(Records from a data collection)

* * * *

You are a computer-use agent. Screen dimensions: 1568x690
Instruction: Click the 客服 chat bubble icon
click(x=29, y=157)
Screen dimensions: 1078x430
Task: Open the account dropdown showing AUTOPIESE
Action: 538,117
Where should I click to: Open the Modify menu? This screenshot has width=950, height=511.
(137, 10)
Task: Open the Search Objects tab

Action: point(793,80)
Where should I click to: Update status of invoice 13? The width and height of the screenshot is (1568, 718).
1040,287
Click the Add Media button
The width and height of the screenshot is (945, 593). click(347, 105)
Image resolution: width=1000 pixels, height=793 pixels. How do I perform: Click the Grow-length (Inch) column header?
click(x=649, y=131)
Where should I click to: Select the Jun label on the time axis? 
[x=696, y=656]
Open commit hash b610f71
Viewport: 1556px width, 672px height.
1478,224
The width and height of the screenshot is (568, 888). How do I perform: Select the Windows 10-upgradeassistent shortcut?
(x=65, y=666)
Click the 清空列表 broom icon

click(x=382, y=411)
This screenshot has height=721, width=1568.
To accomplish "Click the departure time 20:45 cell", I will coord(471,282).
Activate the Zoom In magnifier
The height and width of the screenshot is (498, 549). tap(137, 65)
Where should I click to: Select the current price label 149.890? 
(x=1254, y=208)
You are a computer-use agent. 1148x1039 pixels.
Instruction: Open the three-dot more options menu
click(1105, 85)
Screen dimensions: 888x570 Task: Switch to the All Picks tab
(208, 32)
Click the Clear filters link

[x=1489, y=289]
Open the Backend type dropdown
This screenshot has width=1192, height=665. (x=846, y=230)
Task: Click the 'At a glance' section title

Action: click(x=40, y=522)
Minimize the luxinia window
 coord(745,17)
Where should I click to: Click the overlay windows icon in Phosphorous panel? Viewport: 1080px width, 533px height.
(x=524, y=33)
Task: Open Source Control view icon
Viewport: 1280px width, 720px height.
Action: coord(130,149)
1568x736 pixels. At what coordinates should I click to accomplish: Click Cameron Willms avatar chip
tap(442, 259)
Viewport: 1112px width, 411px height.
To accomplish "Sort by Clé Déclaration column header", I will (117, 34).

* * * *

Can you retype every one of the lines above exactly as they appear?

* [Response to the exercise]
You are a computer-use agent. Screen dimensions: 1568x690
Instruction: Click the 客服 chat bubble icon
click(x=29, y=157)
Screen dimensions: 1078x430
Task: Open the account dropdown showing AUTOPIESE
Action: 538,117
Where should I click to: Open the Modify menu? This screenshot has width=950, height=511.
(137, 10)
Task: Open the Search Objects tab

Action: point(793,80)
Where should I click to: Update status of invoice 13? The width and height of the screenshot is (1568, 718).
1040,287
Click the Add Media button
The width and height of the screenshot is (945, 593). click(347, 105)
Image resolution: width=1000 pixels, height=793 pixels. How do I perform: Click the Grow-length (Inch) column header?
click(x=649, y=131)
Where should I click to: Select the Jun label on the time axis? 
[x=696, y=656]
Open commit hash b610f71
Viewport: 1556px width, 672px height.
1478,224
The width and height of the screenshot is (568, 888). How do I perform: Select the Windows 10-upgradeassistent shortcut?
(x=65, y=666)
Click the 清空列表 broom icon

click(x=382, y=411)
This screenshot has height=721, width=1568.
To accomplish "Click the departure time 20:45 cell", I will coord(471,282).
Activate the Zoom In magnifier
The height and width of the screenshot is (498, 549). tap(137, 65)
Where should I click to: Select the current price label 149.890? 
(x=1254, y=208)
You are a computer-use agent. 1148x1039 pixels.
Instruction: Open the three-dot more options menu
click(1105, 85)
Screen dimensions: 888x570 Task: Switch to the All Picks tab
(208, 32)
Click the Clear filters link

[x=1489, y=289]
Open the Backend type dropdown
This screenshot has width=1192, height=665. (x=846, y=230)
Task: Click the 'At a glance' section title

Action: click(x=40, y=522)
Minimize the luxinia window
 coord(745,17)
Where should I click to: Click the overlay windows icon in Phosphorous panel? Viewport: 1080px width, 533px height.
(x=524, y=33)
Task: Open Source Control view icon
Viewport: 1280px width, 720px height.
Action: coord(130,149)
1568x736 pixels. At what coordinates should I click to accomplish: Click Cameron Willms avatar chip
tap(442, 259)
Viewport: 1112px width, 411px height.
To accomplish "Sort by Clé Déclaration column header", I will (117, 34).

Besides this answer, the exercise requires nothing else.